===== TEXT SHOWN =====
Keeping Their Bottom Lines Healthy
Dr. William Jones spent years losing money on Medicaid and Medicare patients — until he stopped seeing them.
“You can’t make money caring for them,” the Austin primary care physician said. “A lot of my colleagues are hanging on by their fingernails because their Medicaid and Medicare patients are such a negative cash flow.”
Jones is still the exception, not the rule. But his decision is becoming increasingly common. The proportion of Texas doctors accepting all new Medicaid patients has tumbled in the last decade — falling from 67 percent to 42 percent, according to a Texas Medical Association survey. Medicare acceptance took a similar spill in that study, dropping from 78 percent to 64 percent. (Medicare is federally run and serves senior citizens; Medicaid is state-run and covers children, the disabled and some poor adults.)
With health care reform expected to place up to 1 million more Texans on state rolls in the next several years, experts predict an almost certain surge in low-income Texans seeking long-overdue doctors appointments. With federal and state reimbursements well below private-payer rates, that will drive more physicians to opt out of the programs, experts say.
“In essence, physicians are donating their services every time they see someone on Medicare or Medicaid,” said Dr. Susan Bailey, a Fort Worth allergist and the incoming president of the Texas Medical Association. “It just becomes a matter of whether or not you can keep your bottom line healthy.”
===== RECORDED INFORMATION =====
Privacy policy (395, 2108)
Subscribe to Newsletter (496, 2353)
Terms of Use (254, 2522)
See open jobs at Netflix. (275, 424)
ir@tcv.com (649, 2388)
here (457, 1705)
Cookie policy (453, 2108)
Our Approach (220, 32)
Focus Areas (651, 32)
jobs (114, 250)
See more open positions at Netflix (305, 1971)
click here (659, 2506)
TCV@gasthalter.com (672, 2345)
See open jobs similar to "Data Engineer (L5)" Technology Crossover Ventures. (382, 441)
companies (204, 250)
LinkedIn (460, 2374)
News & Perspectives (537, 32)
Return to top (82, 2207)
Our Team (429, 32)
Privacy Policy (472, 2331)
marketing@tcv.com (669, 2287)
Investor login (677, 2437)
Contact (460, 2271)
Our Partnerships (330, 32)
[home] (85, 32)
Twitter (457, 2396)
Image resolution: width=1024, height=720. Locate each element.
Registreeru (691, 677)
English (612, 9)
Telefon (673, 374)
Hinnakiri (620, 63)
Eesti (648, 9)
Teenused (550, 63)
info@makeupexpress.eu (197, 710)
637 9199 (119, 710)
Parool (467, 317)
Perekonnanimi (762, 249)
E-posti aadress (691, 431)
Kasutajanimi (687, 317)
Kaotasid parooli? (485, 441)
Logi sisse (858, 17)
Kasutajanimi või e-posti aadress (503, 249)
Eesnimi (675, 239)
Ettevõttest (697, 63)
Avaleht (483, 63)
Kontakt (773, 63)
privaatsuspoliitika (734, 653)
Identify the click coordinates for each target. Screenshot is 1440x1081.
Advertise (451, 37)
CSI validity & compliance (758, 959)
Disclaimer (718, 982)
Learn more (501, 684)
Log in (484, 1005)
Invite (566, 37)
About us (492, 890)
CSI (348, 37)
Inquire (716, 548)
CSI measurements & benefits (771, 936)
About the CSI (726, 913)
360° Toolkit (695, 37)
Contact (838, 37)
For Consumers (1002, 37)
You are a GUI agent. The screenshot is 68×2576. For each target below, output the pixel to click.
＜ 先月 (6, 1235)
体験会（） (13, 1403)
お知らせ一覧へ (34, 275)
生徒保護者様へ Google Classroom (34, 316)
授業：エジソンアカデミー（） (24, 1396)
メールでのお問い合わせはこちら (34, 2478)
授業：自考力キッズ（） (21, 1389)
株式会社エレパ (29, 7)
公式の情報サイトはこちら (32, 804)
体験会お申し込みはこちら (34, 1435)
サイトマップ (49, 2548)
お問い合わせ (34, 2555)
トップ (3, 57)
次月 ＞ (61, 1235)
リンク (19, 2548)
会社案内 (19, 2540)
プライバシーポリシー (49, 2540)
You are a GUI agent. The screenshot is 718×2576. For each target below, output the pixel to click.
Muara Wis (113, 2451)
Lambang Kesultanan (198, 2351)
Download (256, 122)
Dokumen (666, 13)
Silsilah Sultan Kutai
=====
PROMPT: Decide whether each statement below agrees with the article on Texas doctors and Medicaid, answering yes or no and quoting the words of the text that settle it. 1. The share of Texas doctors accepting all new Medicaid patients fell from 67 percent to 42 percent. 2. Medicaid is federally run and serves senior citizens. 3. Dr. Susan Bailey is the current president of the Texas Medical Association.

EXERCISE SOLUTION:
1. Yes: "falling from 67 percent to 42 percent"
2. No: "Medicare is federally run and serves senior citizens; Medicaid is state-run and covers children, the disabled and some poor adults."
3. No: "the incoming president of the Texas Medical Association"